TASK PROMPT: From the reply about freelance internet research, extract the passage starting at "Dear bella_aria-ga" and ending at "existing clients.".

PROVIDED PASSAGE:

Dear bella_aria-ga
Im like you in that I love to seek out information and enjoy the
challenge of the search. However, whether you can turn this enthusiasm
into a full-time employment solely by using the internet as your
library, is questionable and will be a challenge.
Perhaps if I give you my circumstances as an example. I am based in
the UK. For 30 years I was employed in a career which required logical
investigation techniques and knowledge of computers. Because of
ill-health I now work from home carrying out freelance internet
research. I specialize in research on individuals and companies for
due diligence purposes, and corporate intelligence research. All my
clients are from contacts I made during my previous career, although I
anticipate some new clients will be generated by word of mouth by
existing clients.
I will never be rich with this, I sit at the computer for hours at a
time when Im busy, often week-ends when theres an urgent job on.
Otherwise it can be days waiting for work or busy on the phone
generating new work.

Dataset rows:
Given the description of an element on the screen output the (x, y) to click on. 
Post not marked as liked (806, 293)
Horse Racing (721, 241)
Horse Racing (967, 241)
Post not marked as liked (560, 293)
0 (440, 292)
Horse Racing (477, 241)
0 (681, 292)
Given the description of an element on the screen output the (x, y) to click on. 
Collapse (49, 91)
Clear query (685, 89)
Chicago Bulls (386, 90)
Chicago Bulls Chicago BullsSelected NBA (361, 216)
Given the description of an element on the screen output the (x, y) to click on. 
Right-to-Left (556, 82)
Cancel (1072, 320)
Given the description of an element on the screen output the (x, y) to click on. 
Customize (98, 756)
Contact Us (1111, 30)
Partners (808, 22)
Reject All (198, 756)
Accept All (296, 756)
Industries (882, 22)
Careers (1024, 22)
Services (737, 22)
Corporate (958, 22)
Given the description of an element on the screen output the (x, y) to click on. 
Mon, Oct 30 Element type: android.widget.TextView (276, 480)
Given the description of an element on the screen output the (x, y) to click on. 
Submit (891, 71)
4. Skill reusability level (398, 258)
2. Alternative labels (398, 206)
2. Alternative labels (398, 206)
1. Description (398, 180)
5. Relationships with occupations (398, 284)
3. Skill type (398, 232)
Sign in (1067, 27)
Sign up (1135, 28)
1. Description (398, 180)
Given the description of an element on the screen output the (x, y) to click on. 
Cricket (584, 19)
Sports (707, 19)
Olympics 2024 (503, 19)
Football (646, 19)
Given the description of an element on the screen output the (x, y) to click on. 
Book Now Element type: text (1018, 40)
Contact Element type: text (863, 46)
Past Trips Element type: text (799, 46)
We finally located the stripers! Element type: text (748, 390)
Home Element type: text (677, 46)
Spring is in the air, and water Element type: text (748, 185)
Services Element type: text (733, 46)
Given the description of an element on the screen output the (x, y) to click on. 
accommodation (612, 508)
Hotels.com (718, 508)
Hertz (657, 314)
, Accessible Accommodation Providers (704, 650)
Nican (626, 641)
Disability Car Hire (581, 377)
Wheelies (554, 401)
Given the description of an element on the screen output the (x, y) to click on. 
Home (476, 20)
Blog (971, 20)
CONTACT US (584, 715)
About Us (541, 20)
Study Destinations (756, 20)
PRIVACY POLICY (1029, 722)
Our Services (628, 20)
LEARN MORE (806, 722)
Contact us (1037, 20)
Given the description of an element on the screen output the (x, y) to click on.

PROBLEM SOLUTION:
Dear bella_aria-ga
Im like you in that I love to seek out information and enjoy the
challenge of the search. However, whether you can turn this enthusiasm
into a full-time employment solely by using the internet as your
library, is questionable and will be a challenge.
Perhaps if I give you my circumstances as an example. I am based in
the UK. For 30 years I was employed in a career which required logical
investigation techniques and knowledge of computers. Because of
ill-health I now work from home carrying out freelance internet
research. I specialize in research on individuals and companies for
due diligence purposes, and corporate intelligence research. All my
clients are from contacts I made during my previous career, although I
anticipate some new clients will be generated by word of mouth by
existing clients.